Your assignment: All lines in the material below that contain "will" should be located and copied.
'''
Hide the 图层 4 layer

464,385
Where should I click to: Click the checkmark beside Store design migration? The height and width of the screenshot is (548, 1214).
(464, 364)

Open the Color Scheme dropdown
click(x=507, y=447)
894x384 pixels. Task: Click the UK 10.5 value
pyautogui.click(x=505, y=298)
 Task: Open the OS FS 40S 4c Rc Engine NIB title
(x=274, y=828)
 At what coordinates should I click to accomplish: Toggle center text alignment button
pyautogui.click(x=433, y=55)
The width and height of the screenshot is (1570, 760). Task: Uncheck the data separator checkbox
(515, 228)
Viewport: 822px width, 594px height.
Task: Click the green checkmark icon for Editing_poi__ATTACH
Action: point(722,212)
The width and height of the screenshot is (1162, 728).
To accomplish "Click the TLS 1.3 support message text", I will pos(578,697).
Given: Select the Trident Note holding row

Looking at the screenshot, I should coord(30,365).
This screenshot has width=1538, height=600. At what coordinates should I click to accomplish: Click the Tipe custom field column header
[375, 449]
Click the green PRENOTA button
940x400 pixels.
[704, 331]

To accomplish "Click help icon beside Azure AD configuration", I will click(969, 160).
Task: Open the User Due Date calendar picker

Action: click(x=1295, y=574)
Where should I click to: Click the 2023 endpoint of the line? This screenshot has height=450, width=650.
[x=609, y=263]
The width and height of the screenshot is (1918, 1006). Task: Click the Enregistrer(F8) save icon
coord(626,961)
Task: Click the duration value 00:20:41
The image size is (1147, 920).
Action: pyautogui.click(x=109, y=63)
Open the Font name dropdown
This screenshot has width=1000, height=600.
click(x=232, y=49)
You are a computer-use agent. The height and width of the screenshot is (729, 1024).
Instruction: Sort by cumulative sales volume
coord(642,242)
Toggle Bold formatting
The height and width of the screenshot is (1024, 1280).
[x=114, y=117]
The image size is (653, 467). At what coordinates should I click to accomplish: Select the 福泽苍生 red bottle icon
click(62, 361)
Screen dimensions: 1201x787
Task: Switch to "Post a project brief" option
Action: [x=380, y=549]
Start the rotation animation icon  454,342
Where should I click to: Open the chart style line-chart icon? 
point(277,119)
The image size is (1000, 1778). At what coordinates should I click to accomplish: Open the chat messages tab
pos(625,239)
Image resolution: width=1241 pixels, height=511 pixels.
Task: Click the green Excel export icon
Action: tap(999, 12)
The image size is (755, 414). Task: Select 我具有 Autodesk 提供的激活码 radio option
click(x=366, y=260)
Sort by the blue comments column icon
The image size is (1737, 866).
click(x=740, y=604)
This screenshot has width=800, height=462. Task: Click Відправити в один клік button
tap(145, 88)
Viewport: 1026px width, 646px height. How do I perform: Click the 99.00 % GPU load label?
'''
Solved exercise:
To accomplish "Click the TLS 1.3 support message text", I will pos(578,697).
To accomplish "Click help icon beside Azure AD configuration", I will click(969, 160).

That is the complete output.